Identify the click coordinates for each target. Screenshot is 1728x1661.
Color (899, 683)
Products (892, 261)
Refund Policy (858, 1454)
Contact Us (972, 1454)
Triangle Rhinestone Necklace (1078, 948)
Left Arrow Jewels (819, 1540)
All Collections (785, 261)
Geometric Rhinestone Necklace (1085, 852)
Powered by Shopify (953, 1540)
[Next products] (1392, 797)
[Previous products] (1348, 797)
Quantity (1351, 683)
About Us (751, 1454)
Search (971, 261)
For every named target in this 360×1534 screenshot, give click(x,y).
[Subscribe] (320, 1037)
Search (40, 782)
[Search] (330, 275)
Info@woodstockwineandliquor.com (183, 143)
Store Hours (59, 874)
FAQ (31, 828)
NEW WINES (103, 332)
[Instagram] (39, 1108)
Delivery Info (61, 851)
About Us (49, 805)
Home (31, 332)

• • • •

Work to complete
Print the records above exactly. Omit nothing.

Written answer
Identify the click coordinates for each target. Screenshot is 1728x1661.
Color (899, 683)
Products (892, 261)
Refund Policy (858, 1454)
Contact Us (972, 1454)
Triangle Rhinestone Necklace (1078, 948)
Left Arrow Jewels (819, 1540)
All Collections (785, 261)
Geometric Rhinestone Necklace (1085, 852)
Powered by Shopify (953, 1540)
[Next products] (1392, 797)
[Previous products] (1348, 797)
Quantity (1351, 683)
About Us (751, 1454)
Search (971, 261)
For every named target in this 360×1534 screenshot, give click(x,y).
[Subscribe] (320, 1037)
Search (40, 782)
[Search] (330, 275)
Info@woodstockwineandliquor.com (183, 143)
Store Hours (59, 874)
FAQ (31, 828)
NEW WINES (103, 332)
[Instagram] (39, 1108)
Delivery Info (61, 851)
About Us (49, 805)
Home (31, 332)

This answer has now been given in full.